Por eso me parece fundamental que el Congreso haya aprobado hace unos días la inclusión de las pensiones federales de Bienestar en el Artículo 4º Constitucional, una de las cuales está destinada precisamente a población con discapacidades, dentro de esta, particularmente a niños, jóvenes, población indígena así como aquellas personas con discapacidad que viven en situaciones de precariedad y mayor marginalidad a lo largo de la República. Elevar las pensiones a rango Constitucional logra darle a las personas una mayor certidumbre del ingreso que recibirán con miras a reducir su condición de vulneración económica sin importar el cambio de gobierno.
Definitivamente la pensión que llegue a las personas con discapacidad será un avance a nivel nacional que alcance hasta las comunidades más marginadas del país, aquellas que jamás habían sido atendidas. Sin embargo es también fundamental pensar en un fortalecimiento de sus instituciones de educación especial, de atención e inclusión laboral a personas con discapacidad permanente.
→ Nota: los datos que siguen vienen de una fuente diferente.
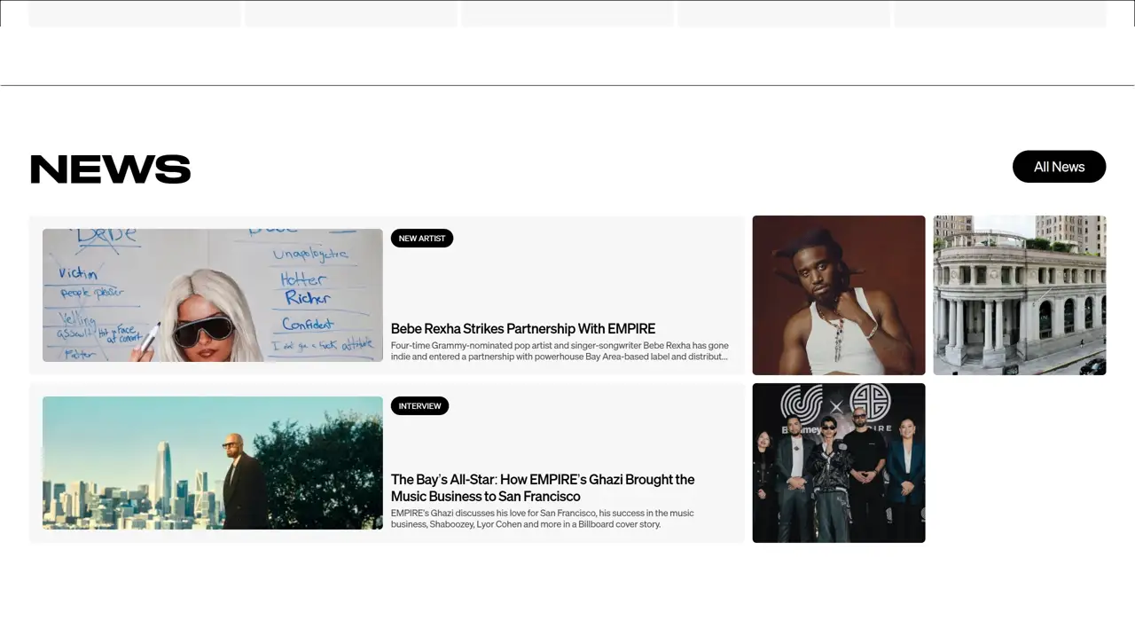The height and width of the screenshot is (620, 1135).
Task: Open the man in white tank top photo
Action: click(x=838, y=295)
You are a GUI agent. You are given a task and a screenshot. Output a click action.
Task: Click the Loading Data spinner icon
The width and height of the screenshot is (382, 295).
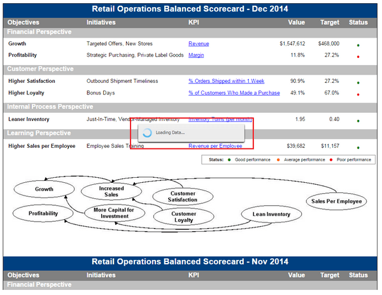click(147, 133)
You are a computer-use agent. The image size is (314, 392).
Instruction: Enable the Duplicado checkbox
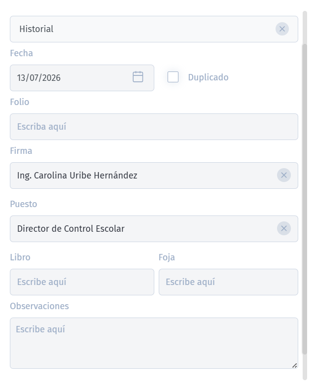tap(173, 77)
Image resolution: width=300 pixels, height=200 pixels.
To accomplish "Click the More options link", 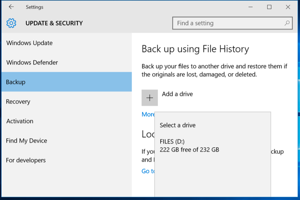I will click(x=148, y=114).
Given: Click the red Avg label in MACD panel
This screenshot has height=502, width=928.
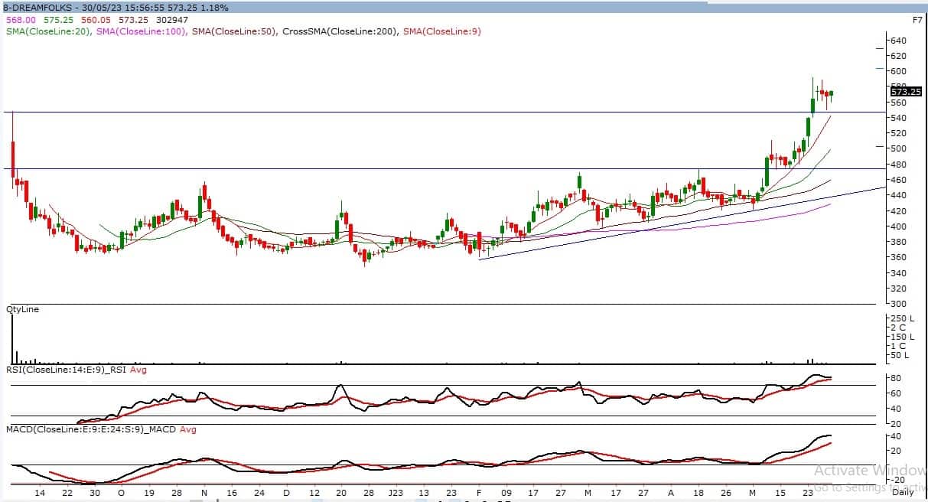Looking at the screenshot, I should pos(188,429).
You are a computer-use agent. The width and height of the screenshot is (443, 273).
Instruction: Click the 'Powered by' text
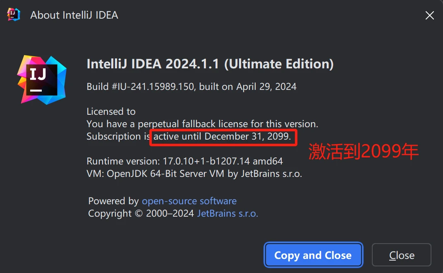113,201
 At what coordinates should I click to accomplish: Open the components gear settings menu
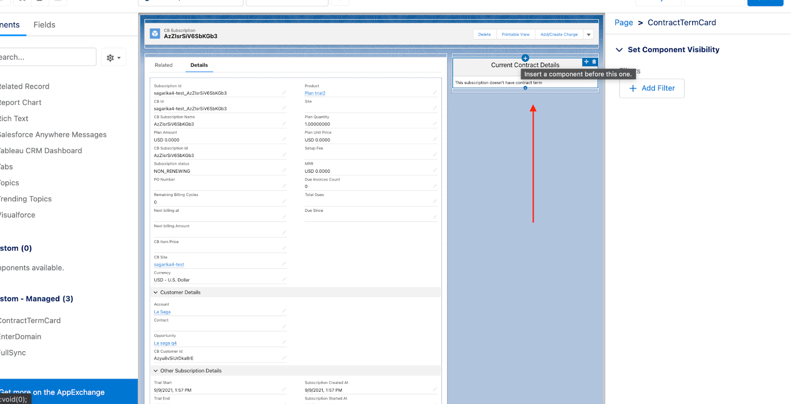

La reproducción de programas informativos, de sensibilización y atención psicológica para las personas discapacitadas, sus familias, así como la preparación burocrática de los elementos que están en contacto con quienes reciben las pensiones. Debe continuar enarbolándose como una de las prioridades de la Secretaría de Bienestar trabajando con la mano de CONADIS.
A Bárbara y a su familia le faltaron políticas públicas e instituciones. Les faltó un reconocimiento del Estado en su responsabilidad de garantizar mediante las herramientas gubernamentales la inclusión de todas las personas en el funcionar del día a día mexicano. Les faltó quién los orientara en el acontecer médico y en las decisiones que marcarían la vida de Bárbara y que pudieron haberle ahorrado episodios de frustración, múltiples desencuentros familiares y una sensación de constante soledad. A los padres de Bárbara y a ella les faltó saber que eso que sucedía no era su culpa porque no es culpa de nadie pero que existen otras personas como ella, tantas que de hecho ya hay un caminito trazado, previsto, para apoyarla y facilitarle el tomar sus propias decisiones. Fue ese vacío del Estado lo que marcó de forma negativa –aún más que su retraso mental–, los días de mi tía Bárbara desde el día que nació hasta cuarenta y tres años después, el año de su fallecimiento. No puede continuar sucediendo.